> [EXERCISE PROMPT]: Rewrite every entry, substituting "Command" for each occurrence of "Instruction" and leaving everything else unchanged.
--- DATASET ENTRIES ---
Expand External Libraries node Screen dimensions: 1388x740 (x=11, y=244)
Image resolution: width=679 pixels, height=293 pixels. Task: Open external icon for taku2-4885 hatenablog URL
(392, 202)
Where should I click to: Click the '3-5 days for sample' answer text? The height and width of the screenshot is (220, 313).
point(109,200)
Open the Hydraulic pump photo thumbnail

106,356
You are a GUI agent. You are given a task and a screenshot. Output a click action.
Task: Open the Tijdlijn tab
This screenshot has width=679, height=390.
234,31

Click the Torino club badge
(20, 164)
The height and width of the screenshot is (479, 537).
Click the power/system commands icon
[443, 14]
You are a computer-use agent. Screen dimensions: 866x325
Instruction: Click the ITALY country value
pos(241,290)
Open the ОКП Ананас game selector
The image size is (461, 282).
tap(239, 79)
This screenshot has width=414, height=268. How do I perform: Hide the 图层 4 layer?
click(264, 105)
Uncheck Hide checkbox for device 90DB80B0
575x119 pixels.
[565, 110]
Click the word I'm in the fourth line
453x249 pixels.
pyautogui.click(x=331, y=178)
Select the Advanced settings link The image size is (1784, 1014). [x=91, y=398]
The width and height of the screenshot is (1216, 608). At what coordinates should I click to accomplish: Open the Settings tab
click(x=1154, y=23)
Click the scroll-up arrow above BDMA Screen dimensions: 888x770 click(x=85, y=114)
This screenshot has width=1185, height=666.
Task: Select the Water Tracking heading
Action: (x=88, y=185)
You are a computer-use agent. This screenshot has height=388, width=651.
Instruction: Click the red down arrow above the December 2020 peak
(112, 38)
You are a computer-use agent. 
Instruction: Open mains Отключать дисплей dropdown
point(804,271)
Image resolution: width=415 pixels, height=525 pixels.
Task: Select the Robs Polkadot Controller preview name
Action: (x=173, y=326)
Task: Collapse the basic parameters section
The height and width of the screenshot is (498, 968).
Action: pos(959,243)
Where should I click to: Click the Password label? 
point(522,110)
---
> [SOLVED EXERCISE]:
Expand External Libraries node Screen dimensions: 1388x740 (x=11, y=244)
Image resolution: width=679 pixels, height=293 pixels. Task: Open external icon for taku2-4885 hatenablog URL
(392, 202)
Where should I click to: Click the '3-5 days for sample' answer text? The height and width of the screenshot is (220, 313).
point(109,200)
Open the Hydraulic pump photo thumbnail

106,356
You are a GUI agent. You are given a task and a screenshot. Output a click action.
Task: Open the Tijdlijn tab
This screenshot has width=679, height=390.
234,31

Click the Torino club badge
(20, 164)
The height and width of the screenshot is (479, 537).
Click the power/system commands icon
[443, 14]
You are a computer-use agent. Screen dimensions: 866x325
Command: Click the ITALY country value
pos(241,290)
Open the ОКП Ананас game selector
The image size is (461, 282).
tap(239, 79)
This screenshot has width=414, height=268. How do I perform: Hide the 图层 4 layer?
click(264, 105)
Uncheck Hide checkbox for device 90DB80B0
575x119 pixels.
[565, 110]
Click the word I'm in the fourth line
453x249 pixels.
pyautogui.click(x=331, y=178)
Select the Advanced settings link The image size is (1784, 1014). [x=91, y=398]
The width and height of the screenshot is (1216, 608). At what coordinates should I click to accomplish: Open the Settings tab
click(x=1154, y=23)
Click the scroll-up arrow above BDMA Screen dimensions: 888x770 click(x=85, y=114)
This screenshot has width=1185, height=666.
Task: Select the Water Tracking heading
Action: (x=88, y=185)
You are a computer-use agent. This screenshot has height=388, width=651.
Command: Click the red down arrow above the December 2020 peak
(112, 38)
You are a computer-use agent. 
Command: Open mains Отключать дисплей dropdown
point(804,271)
Image resolution: width=415 pixels, height=525 pixels.
Task: Select the Robs Polkadot Controller preview name
Action: (x=173, y=326)
Task: Collapse the basic parameters section
The height and width of the screenshot is (498, 968).
Action: pos(959,243)
Where should I click to: Click the Password label? 
point(522,110)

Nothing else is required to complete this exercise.